TMP_LOG="${LOG_DIR}/spark_streaming_tmp_${TIME_STAMP}.log"
# 截取的时间范围数字 单位分钟
DATE_INTERVAL=3
# 获取当前时间变量
CUR_TIME=$(date "+%Y-%m-%d %H:%M:%S")
NEW_TIME=$(date "+%y\/%m\/%d\ %H\:%M")
LAST_TIME=$(date -d "-${DATE_INTERVAL} min" "+%Y-%m-%d %H:%M:%S")
OLD_TIME=$(date -d "-${DATE_INTERVAL} min" "+%y\/%m\/%d\ %H\:%M")
function service_monitor()
{
echo "--> start realtime_monitor"
while read line
do
if [[ ${line:0:1} == "#" ]]; then
continue
fi
#获取config.txt中相应字段
var_task=$(echo ${line} | awk -F ' ' '{print $1}')
var_runsh=$(echo ${line} | awk -F ' ' '{print $2}')
var_log=$(echo ${line} | awk -F ' ' '{print $3}')
echo ${var_runsh}
#判断任务是否存在/去除grep后有且仅有一个
is_task_exist=$(ps aux | grep ${var_task} | grep -v grep | wc -l)

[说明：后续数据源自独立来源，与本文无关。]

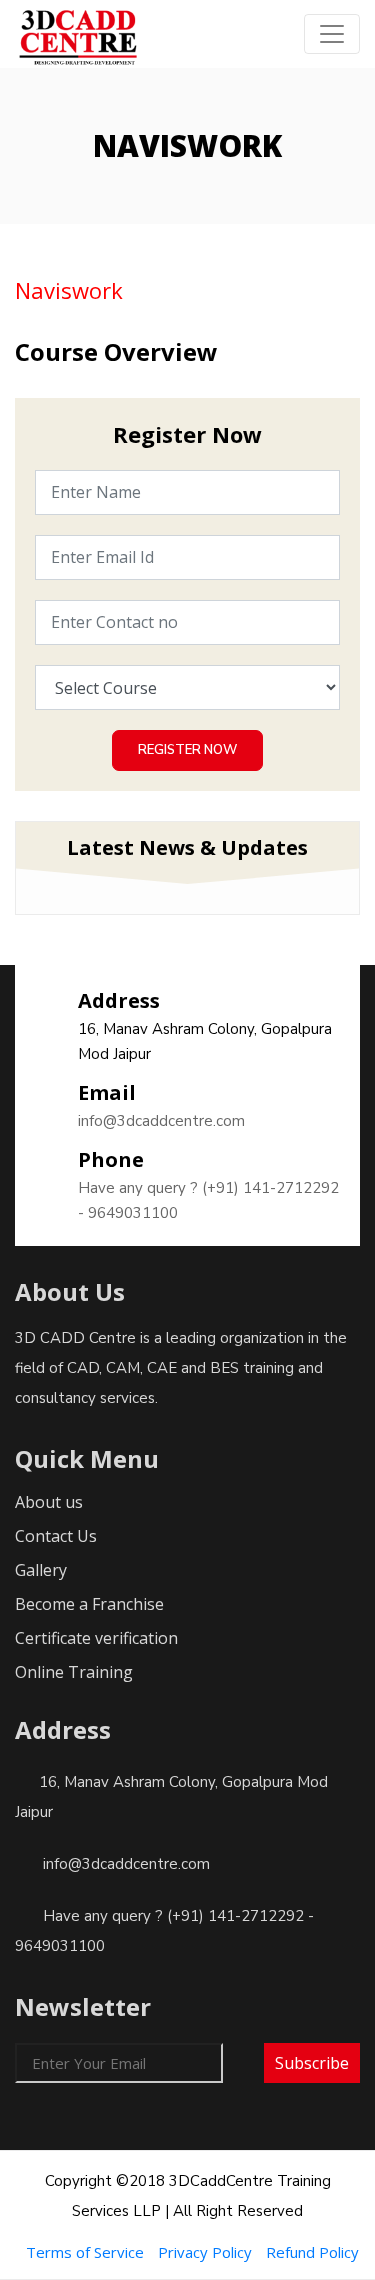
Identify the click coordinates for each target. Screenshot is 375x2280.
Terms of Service (85, 2252)
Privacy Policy (205, 2252)
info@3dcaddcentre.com (161, 1121)
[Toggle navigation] (332, 34)
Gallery (41, 1570)
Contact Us (56, 1536)
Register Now (187, 750)
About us (49, 1502)
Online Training (74, 1672)
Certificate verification (96, 1638)
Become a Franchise (89, 1604)
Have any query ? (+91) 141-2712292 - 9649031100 (208, 1200)
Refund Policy (312, 2252)
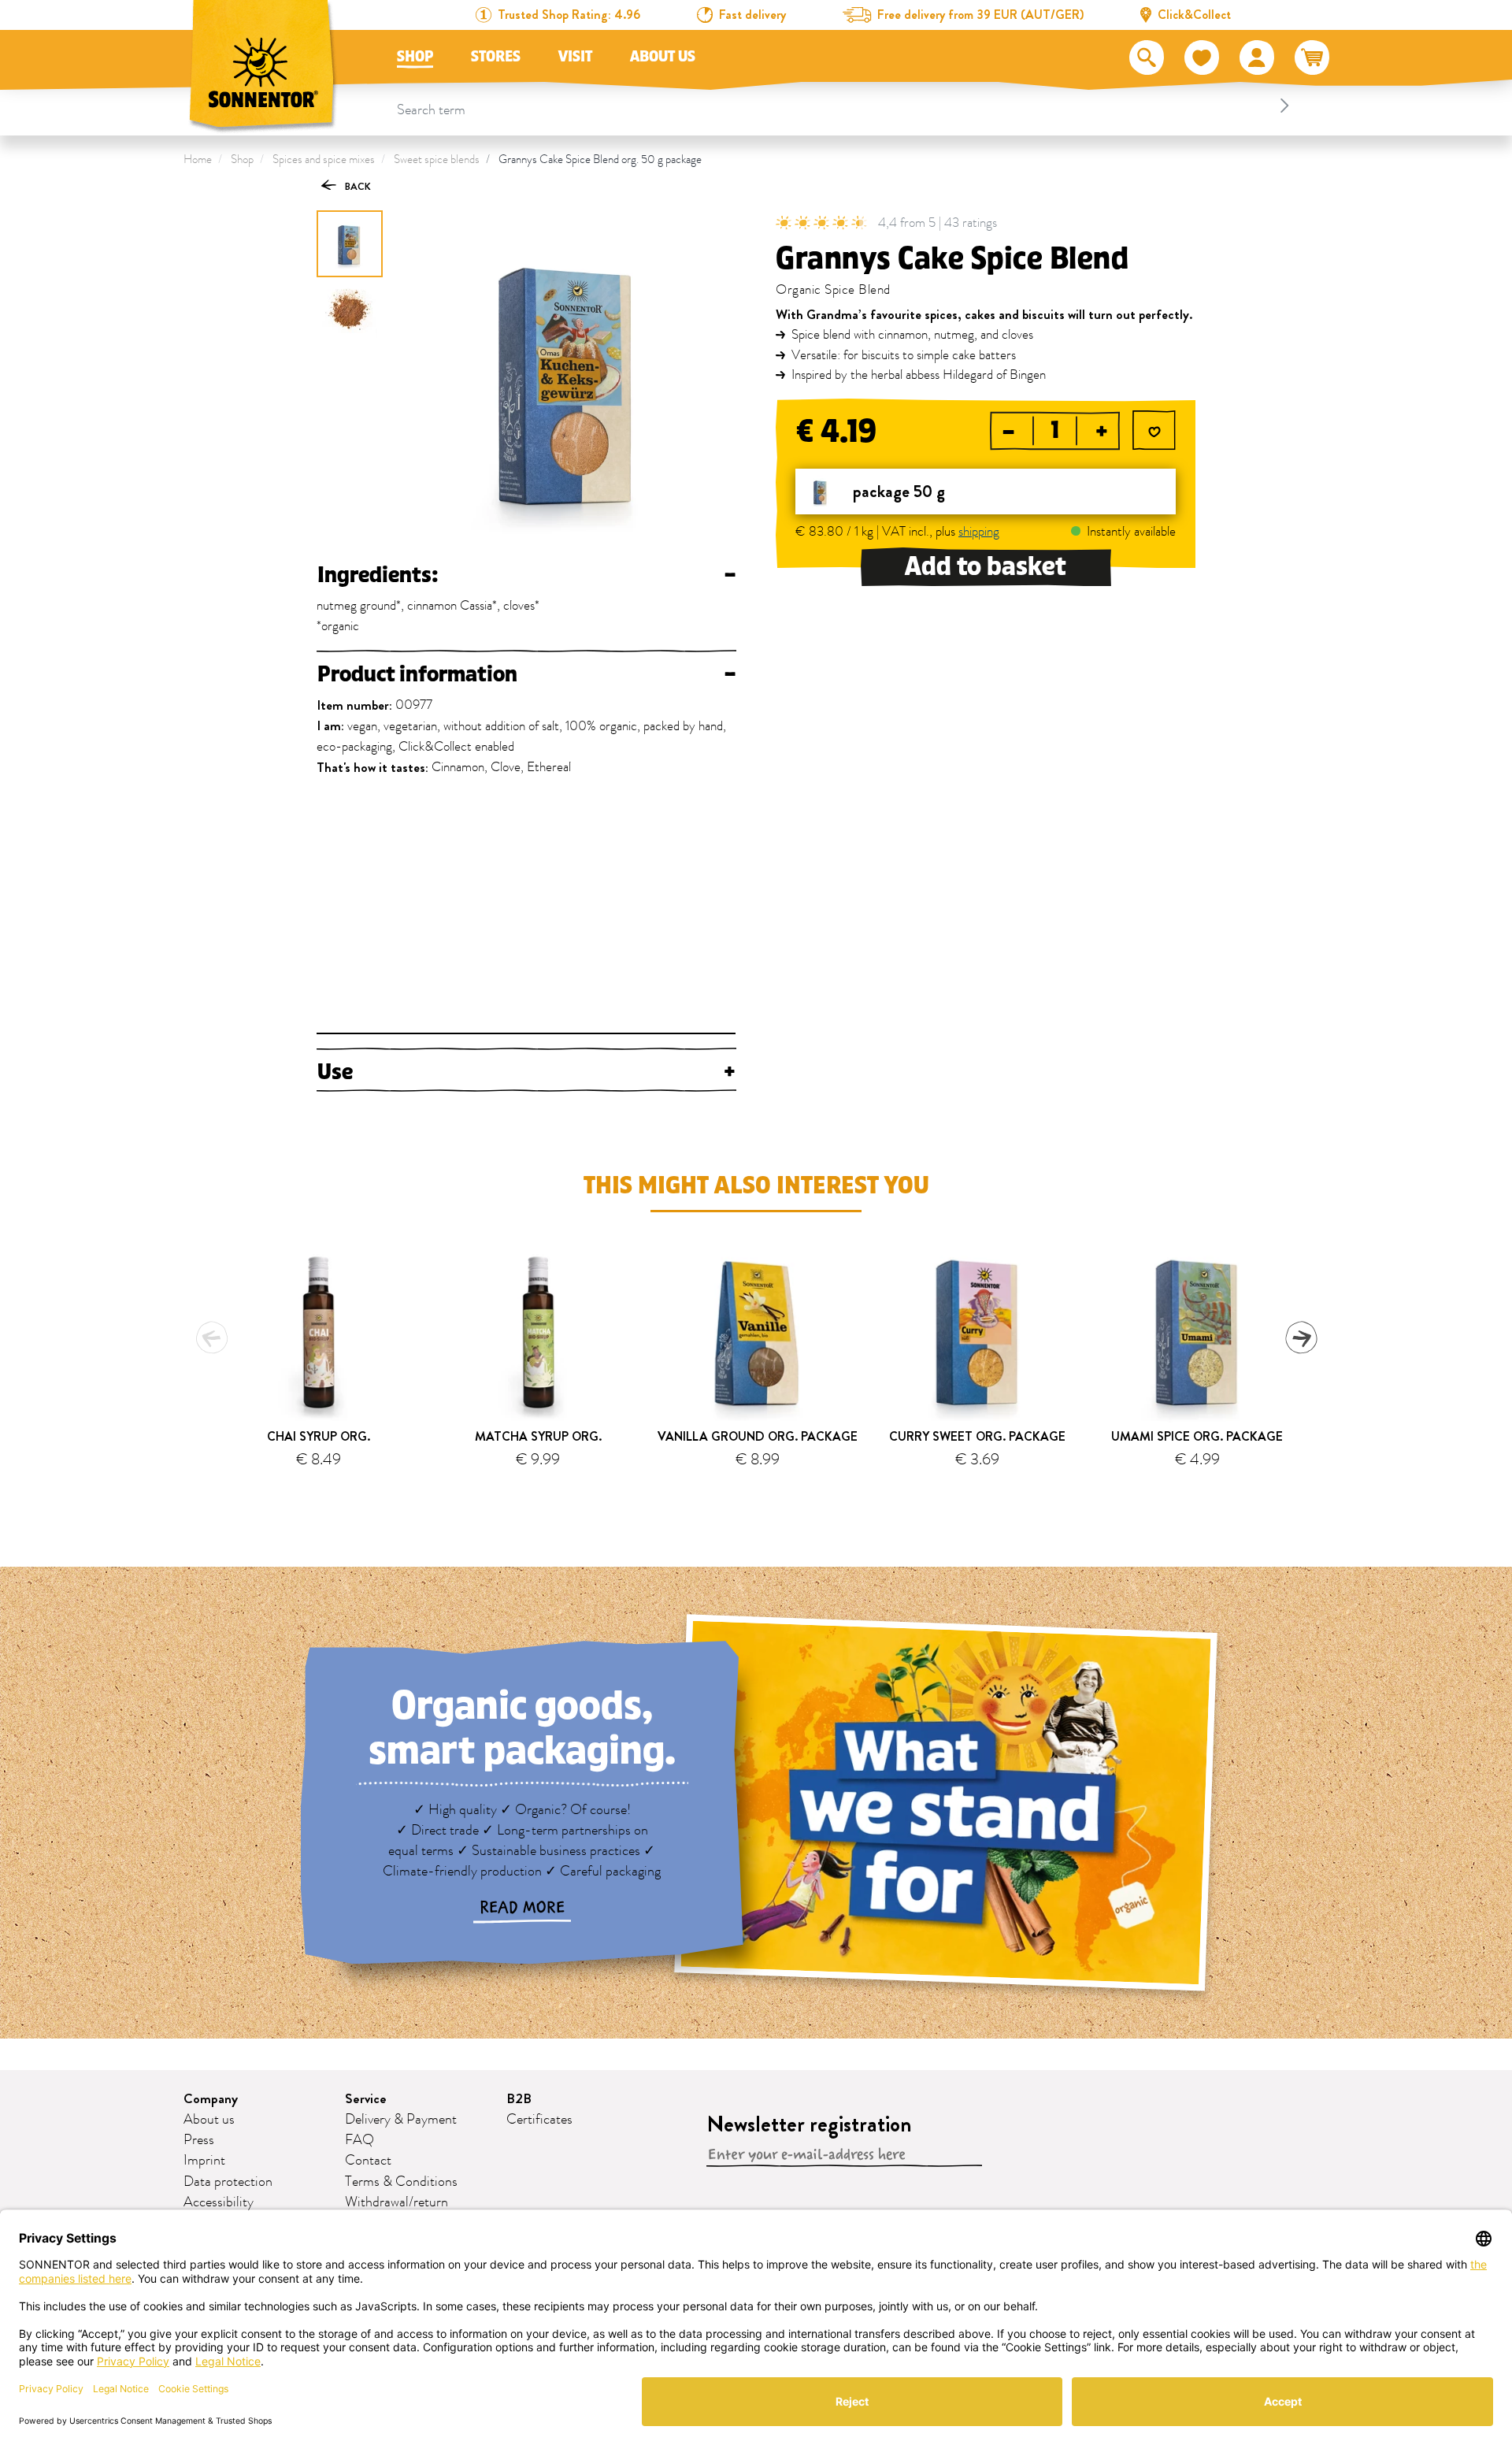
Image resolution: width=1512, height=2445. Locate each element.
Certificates (539, 2119)
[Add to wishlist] (1154, 432)
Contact (368, 2160)
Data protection (227, 2181)
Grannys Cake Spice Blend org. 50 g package (600, 159)
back (357, 186)
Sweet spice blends (437, 159)
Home (197, 159)
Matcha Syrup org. (538, 1436)
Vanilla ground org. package (758, 1436)
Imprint (204, 2160)
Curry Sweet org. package (977, 1436)
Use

echo "is_task_exist: ${is_task_exist}"
if [ $is_task_exist = 0 ]; then
echo "--> Process ${var_task} is down"
echo "--> Bring ${var_task} up"
strDate=$(date +"%Y-%m-%d-%H-%M-%S")
strStart="${var_task} failed, start at ${strDate}"
if [[ ! -f "${LOG_DIR}/spark_streaming_service_log.txt" || ! -f "${LOG_DIR}/${var_log}" ]]; then
touch ${LOG_DIR}/spark_streaming_service_log.txt
touch ${LOG_DIR}/${var_log}
fi
echo "-!-> ${strStart}" >> ${LOG_DIR}/${var_log}
nohup sh /data/realtime_compute_streaming/submit_job/job_cmd/${var_runsh} > ${LOG_DIR}/${var_log} 2>&1 &
sleep 5
job_schedu_status=$(ps aux | grep ${var_task} | grep -v grep | wc -l)
echo $job_schedu_status
#判断任务是否被重新调度成功
if [[ $job_schedu_status -eq 1 ]]; then
echo "Bring task success!"
echo "Bring ${var_task} at ${strDate} success!!!" > ${LOG_DIR}/spark_streaming_service_log.txt
python ../tools/sendmail_alarm.py "--> ${var_task} failed, Bring success" ${LOG_DIR}/spark_streaming_service_log.txt ${MAIL_RECEIVER}
else
echo "Bring task failed"
echo "Bring ${var_task} at ${strDate} failed,please remind related worker schedule the task " > ${LOG_DIR}/spark_streaming_service_log.txt
python ../tools/sendmail_alarm.py "--> ${var_task} failed,can't bring up" ${LOG_DIR}/spark_streaming_service_log.txt ${MAIL_RECEIVER}
fi
echo "--> Bring ${var_task} finished"
else
strDate=$(date +"%Y-%m-%d %H:%M:%S")
strRun="${var_task} running ${strDate}"
echo "--> ${strRun}"
fi
#任务正常执行时获取两分钟内日志,匹配是否有error信息
if [[ $is_task_exist -eq 1 ]]; then
echo "--> whiteBoard task, run log_monitor"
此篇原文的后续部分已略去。